Le Ier juin 1885, le peuple de Paris faisait à Victor Hugo de grandes funérailles, un peu fastueuses peut-être. Le gouvernement s’y associa et fit en sorte que tout fût vaste et grandiose. Tout ? Non. Voulut-on, après la mort du poète, continuer l’antithèse dont il avait fait la figure dominante de ses œuvres ? De fait, il y avait un contraste presque violent entre le poète si grand et l’homme si petit. On voit encore cet immense cortège et ce modeste cercueil, cette foule prodigieuse où figuraient les grands corps de l’État, ce que la France comptait de plus illustre dans l’armée, l’institut, l’administration, le clergé excepté — il était remplacé par les Beni-Bouffe-toujours. — Et l’on croyait qu’aucune cérémonie aussi majestueuse ne s’était vue depuis la pompe funèbre de Mirabeau (4 avril 1791).
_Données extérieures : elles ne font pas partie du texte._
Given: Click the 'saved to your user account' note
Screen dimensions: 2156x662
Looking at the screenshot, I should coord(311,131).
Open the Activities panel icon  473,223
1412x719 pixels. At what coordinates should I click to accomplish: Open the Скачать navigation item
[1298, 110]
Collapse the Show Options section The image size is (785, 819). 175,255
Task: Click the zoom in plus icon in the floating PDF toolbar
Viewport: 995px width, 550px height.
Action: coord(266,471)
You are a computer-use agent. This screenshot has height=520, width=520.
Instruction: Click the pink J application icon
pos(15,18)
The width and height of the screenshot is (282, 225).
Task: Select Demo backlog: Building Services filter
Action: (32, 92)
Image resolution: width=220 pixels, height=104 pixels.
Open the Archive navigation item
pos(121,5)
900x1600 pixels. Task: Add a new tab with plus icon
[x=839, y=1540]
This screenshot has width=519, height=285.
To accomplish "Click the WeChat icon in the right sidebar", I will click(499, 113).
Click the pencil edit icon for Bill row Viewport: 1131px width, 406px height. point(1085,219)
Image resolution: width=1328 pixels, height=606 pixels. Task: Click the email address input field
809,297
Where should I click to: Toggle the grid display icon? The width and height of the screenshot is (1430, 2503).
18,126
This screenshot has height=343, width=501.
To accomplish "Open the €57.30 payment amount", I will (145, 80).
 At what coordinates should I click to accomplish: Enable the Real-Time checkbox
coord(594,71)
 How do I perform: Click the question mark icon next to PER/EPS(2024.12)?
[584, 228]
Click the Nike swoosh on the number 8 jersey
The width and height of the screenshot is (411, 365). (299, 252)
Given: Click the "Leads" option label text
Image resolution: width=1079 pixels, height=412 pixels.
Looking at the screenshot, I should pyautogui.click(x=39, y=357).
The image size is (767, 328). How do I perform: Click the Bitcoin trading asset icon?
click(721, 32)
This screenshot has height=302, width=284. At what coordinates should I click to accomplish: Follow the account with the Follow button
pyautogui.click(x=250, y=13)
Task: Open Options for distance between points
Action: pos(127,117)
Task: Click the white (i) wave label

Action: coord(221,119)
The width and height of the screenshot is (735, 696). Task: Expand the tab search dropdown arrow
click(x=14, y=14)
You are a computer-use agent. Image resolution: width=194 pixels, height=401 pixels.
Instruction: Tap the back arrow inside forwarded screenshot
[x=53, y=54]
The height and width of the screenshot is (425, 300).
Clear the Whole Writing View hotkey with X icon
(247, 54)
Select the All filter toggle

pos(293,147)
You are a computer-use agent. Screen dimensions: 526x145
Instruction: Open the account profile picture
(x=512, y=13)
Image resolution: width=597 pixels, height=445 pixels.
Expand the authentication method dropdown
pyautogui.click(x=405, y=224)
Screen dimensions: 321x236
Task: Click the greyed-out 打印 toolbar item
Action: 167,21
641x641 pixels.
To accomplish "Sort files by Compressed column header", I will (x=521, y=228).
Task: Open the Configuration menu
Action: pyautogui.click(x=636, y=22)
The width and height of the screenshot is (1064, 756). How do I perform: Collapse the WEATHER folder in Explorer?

Le cortège d’une lieue, qui commença à 5 heures du matin, n’arriva à Sainte-Geneviève, laïcisée ad hoc, qu’à minuit, seize soldats citoyens se relayant pour porter le cadavre, apothéose sitôt suivie des gémonies, et les restes de Mirabeau jetés à la voirie sur la proposition de Marie-Joseph Chénier, pour laisser sa place de Panthéon à Marat.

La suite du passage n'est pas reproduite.